* [Problem description]
Below are some records; output all of them exactly.

* [Input for this task]
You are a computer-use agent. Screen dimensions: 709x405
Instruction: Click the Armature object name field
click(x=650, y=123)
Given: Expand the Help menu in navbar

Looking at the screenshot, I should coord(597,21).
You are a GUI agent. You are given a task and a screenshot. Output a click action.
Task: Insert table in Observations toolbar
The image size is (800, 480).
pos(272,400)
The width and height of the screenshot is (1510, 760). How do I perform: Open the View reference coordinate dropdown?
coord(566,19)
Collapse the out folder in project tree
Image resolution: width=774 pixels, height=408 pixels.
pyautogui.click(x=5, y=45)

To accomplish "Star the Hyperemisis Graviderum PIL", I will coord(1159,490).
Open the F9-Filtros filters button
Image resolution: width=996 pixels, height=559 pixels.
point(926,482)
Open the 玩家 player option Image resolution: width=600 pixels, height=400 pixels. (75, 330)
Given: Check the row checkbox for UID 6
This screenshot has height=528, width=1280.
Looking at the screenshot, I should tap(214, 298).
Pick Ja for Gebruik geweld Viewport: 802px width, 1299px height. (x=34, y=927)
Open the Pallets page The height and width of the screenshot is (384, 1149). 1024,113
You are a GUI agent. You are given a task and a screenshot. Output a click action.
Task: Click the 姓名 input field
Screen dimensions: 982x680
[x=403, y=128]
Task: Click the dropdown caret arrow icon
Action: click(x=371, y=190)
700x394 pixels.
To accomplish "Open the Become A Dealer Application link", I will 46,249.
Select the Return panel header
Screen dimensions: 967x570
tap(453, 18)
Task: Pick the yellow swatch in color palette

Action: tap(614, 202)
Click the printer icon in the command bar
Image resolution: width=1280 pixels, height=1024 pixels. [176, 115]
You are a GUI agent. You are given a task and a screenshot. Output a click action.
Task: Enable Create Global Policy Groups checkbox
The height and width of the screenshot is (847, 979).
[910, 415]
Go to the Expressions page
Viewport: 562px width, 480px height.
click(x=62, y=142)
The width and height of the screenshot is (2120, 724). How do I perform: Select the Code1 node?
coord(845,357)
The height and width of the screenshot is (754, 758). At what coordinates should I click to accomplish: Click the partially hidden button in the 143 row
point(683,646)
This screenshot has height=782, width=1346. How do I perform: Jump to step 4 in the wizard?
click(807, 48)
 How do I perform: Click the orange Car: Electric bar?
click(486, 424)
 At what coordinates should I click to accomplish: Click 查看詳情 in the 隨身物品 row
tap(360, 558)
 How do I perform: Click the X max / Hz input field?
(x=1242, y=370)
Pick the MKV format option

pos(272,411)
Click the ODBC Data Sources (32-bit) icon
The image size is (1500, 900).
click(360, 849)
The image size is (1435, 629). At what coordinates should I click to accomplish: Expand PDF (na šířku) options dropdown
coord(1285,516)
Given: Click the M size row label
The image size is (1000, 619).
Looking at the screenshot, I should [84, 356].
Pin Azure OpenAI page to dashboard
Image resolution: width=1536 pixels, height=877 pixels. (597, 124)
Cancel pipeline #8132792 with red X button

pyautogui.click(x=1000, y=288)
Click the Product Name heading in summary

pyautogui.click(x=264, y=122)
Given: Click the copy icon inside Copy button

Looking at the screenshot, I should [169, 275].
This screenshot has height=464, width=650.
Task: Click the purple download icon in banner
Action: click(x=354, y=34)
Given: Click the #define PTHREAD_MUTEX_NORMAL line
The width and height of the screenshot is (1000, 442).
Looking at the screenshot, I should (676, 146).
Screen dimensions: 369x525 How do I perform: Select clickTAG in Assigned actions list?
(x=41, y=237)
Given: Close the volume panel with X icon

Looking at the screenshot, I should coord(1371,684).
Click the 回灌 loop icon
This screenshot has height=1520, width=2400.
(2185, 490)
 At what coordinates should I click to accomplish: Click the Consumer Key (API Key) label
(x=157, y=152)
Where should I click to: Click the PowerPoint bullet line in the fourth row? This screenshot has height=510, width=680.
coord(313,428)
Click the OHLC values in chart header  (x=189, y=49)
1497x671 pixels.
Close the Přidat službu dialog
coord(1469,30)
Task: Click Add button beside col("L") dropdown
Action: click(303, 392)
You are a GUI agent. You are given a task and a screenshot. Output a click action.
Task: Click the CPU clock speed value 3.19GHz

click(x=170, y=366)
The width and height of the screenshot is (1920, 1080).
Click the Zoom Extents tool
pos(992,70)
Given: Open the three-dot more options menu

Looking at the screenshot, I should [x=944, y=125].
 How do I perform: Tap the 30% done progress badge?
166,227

* [Solution to this task]
You are a computer-use agent. Screen dimensions: 709x405
Instruction: Click the Armature object name field
click(x=650, y=123)
Given: Expand the Help menu in navbar

Looking at the screenshot, I should coord(597,21).
You are a GUI agent. You are given a task and a screenshot. Output a click action.
Task: Insert table in Observations toolbar
The image size is (800, 480).
pos(272,400)
The width and height of the screenshot is (1510, 760). How do I perform: Open the View reference coordinate dropdown?
coord(566,19)
Collapse the out folder in project tree
Image resolution: width=774 pixels, height=408 pixels.
pyautogui.click(x=5, y=45)

To accomplish "Star the Hyperemisis Graviderum PIL", I will coord(1159,490).
Open the F9-Filtros filters button
Image resolution: width=996 pixels, height=559 pixels.
point(926,482)
Open the 玩家 player option Image resolution: width=600 pixels, height=400 pixels. (75, 330)
Given: Check the row checkbox for UID 6
This screenshot has height=528, width=1280.
Looking at the screenshot, I should tap(214, 298).
Pick Ja for Gebruik geweld Viewport: 802px width, 1299px height. (x=34, y=927)
Open the Pallets page The height and width of the screenshot is (384, 1149). 1024,113
You are a GUI agent. You are given a task and a screenshot. Output a click action.
Task: Click the 姓名 input field
Screen dimensions: 982x680
[x=403, y=128]
Task: Click the dropdown caret arrow icon
Action: click(x=371, y=190)
700x394 pixels.
To accomplish "Open the Become A Dealer Application link", I will 46,249.
Select the Return panel header
Screen dimensions: 967x570
tap(453, 18)
Task: Pick the yellow swatch in color palette

Action: tap(614, 202)
Click the printer icon in the command bar
Image resolution: width=1280 pixels, height=1024 pixels. [176, 115]
You are a GUI agent. You are given a task and a screenshot. Output a click action.
Task: Enable Create Global Policy Groups checkbox
The height and width of the screenshot is (847, 979).
[910, 415]
Go to the Expressions page
Viewport: 562px width, 480px height.
click(x=62, y=142)
The width and height of the screenshot is (2120, 724). How do I perform: Select the Code1 node?
coord(845,357)
The height and width of the screenshot is (754, 758). At what coordinates should I click to accomplish: Click the partially hidden button in the 143 row
point(683,646)
This screenshot has height=782, width=1346. How do I perform: Jump to step 4 in the wizard?
click(807, 48)
 How do I perform: Click the orange Car: Electric bar?
click(486, 424)
 At what coordinates should I click to accomplish: Click 查看詳情 in the 隨身物品 row
tap(360, 558)
 How do I perform: Click the X max / Hz input field?
(x=1242, y=370)
Pick the MKV format option

pos(272,411)
Click the ODBC Data Sources (32-bit) icon
The image size is (1500, 900).
click(360, 849)
The image size is (1435, 629). At what coordinates should I click to accomplish: Expand PDF (na šířku) options dropdown
coord(1285,516)
Given: Click the M size row label
The image size is (1000, 619).
Looking at the screenshot, I should [84, 356].
Pin Azure OpenAI page to dashboard
Image resolution: width=1536 pixels, height=877 pixels. (597, 124)
Cancel pipeline #8132792 with red X button

pyautogui.click(x=1000, y=288)
Click the Product Name heading in summary

pyautogui.click(x=264, y=122)
Given: Click the copy icon inside Copy button

Looking at the screenshot, I should [169, 275].
This screenshot has height=464, width=650.
Task: Click the purple download icon in banner
Action: click(x=354, y=34)
Given: Click the #define PTHREAD_MUTEX_NORMAL line
The width and height of the screenshot is (1000, 442).
Looking at the screenshot, I should (676, 146).
Screen dimensions: 369x525 How do I perform: Select clickTAG in Assigned actions list?
(x=41, y=237)
Given: Close the volume panel with X icon

Looking at the screenshot, I should coord(1371,684).
Click the 回灌 loop icon
This screenshot has height=1520, width=2400.
(2185, 490)
 At what coordinates should I click to accomplish: Click the Consumer Key (API Key) label
(x=157, y=152)
Where should I click to: Click the PowerPoint bullet line in the fourth row? This screenshot has height=510, width=680.
coord(313,428)
Click the OHLC values in chart header  (x=189, y=49)
1497x671 pixels.
Close the Přidat službu dialog
coord(1469,30)
Task: Click Add button beside col("L") dropdown
Action: click(303, 392)
You are a GUI agent. You are given a task and a screenshot. Output a click action.
Task: Click the CPU clock speed value 3.19GHz

click(x=170, y=366)
The width and height of the screenshot is (1920, 1080).
Click the Zoom Extents tool
pos(992,70)
Given: Open the three-dot more options menu

Looking at the screenshot, I should [x=944, y=125].
 How do I perform: Tap the 30% done progress badge?
166,227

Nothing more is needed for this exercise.